■ **PROBLEM DESCRIPTION**
Repeat the following data line for line, changing nothing.

[START INPUT RECORDS]

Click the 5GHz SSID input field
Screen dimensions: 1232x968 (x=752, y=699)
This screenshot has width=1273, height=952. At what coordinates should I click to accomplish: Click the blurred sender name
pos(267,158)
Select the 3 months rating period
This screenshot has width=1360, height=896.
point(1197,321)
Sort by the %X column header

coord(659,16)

[END INPUT RECORDS]

■ **SOLUTION TO THIS EXERCISE**
Click the 5GHz SSID input field
Screen dimensions: 1232x968 (x=752, y=699)
This screenshot has width=1273, height=952. At what coordinates should I click to accomplish: Click the blurred sender name
pos(267,158)
Select the 3 months rating period
This screenshot has width=1360, height=896.
point(1197,321)
Sort by the %X column header

coord(659,16)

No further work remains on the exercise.